** Supplied text **
>> start
Putting Integrity into Finance: A Purely Positive Approach
Michael C. Jensen
Harvard Business School; Social Science Electronic Publishing (SSEP), Inc.; National Bureau of Economic Research (NBER); European Corporate Governance Institute (ECGI)
March 3, 2013
Harvard Business School NOM Unit Working Paper No. 12-074
Barbados Group Working Paper No. 12-01
The seemingly never ending scandals in the world of finance – in spite of all the various efforts to curtail the behavior that results in those scandals – argues for a shift in the current paradigm of financial economics. We summarize here our new theory of integrity that reveals integrity as a purely positive phenomenon, and discuss the significant implications of integrity as a positive phenomenon for both the theory and practice of financial economics.
In our positive theory of integrity, we define integrity as the state of being whole, complete, unbroken, unimpaired, sound, in perfect condition. Thus, integrity as we define it is not a virtue; there is nothing inherently good or bad about it. Something is either whole and complete (etc.) or it isn’t. We go on to define what must be whole and complete for 1) an object or for 2) a system to be in integrity. We also define what must be whole and complete for 3) a human being (a person) or for 4) any human entity (such as a corporation) to be in integrity.
As is the case with any positive phenomenon, there are effects caused by actions related to that phenomenon. With the positive phenomenon of gravity for example, the action of stepping off a cliff will cause an effect (whether one likes the effect or not). Likewise, action that is consistent or inconsistent with the nature of integrity as a positive phenomenon will also cause an effect (again, whether one likes the effect or not).
>> end
** Listed entries **
>> start
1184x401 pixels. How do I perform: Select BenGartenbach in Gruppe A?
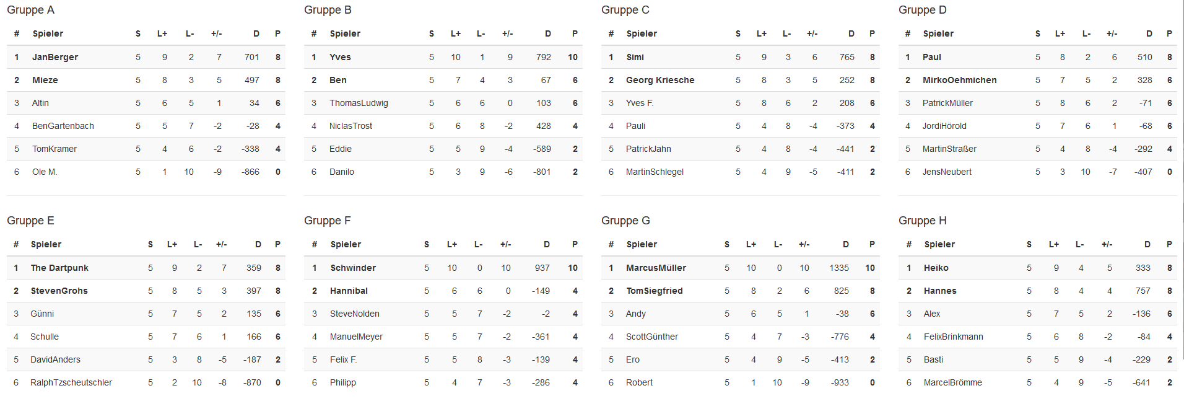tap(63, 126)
>> end
>> start
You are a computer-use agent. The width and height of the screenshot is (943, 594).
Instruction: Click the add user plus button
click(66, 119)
>> end
** Work required **
From the abstract on integrity in finance above, copy out everything from "Putting Integrity into" down to "Governance Institute (ECGI)".

** Result for this task **
Putting Integrity into Finance: A Purely Positive Approach
Michael C. Jensen
Harvard Business School; Social Science Electronic Publishing (SSEP), Inc.; National Bureau of Economic Research (NBER); European Corporate Governance Institute (ECGI)